Information given:
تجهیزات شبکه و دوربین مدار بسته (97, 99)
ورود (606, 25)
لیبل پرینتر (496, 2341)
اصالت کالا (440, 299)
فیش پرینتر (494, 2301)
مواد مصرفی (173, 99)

What is being asked:
Your answer should consist of every entry, repeated exactly.

Response to the task:
تجهیزات شبکه و دوربین مدار بسته (97, 99)
ورود (606, 25)
لیبل پرینتر (496, 2341)
اصالت کالا (440, 299)
فیش پرینتر (494, 2301)
مواد مصرفی (173, 99)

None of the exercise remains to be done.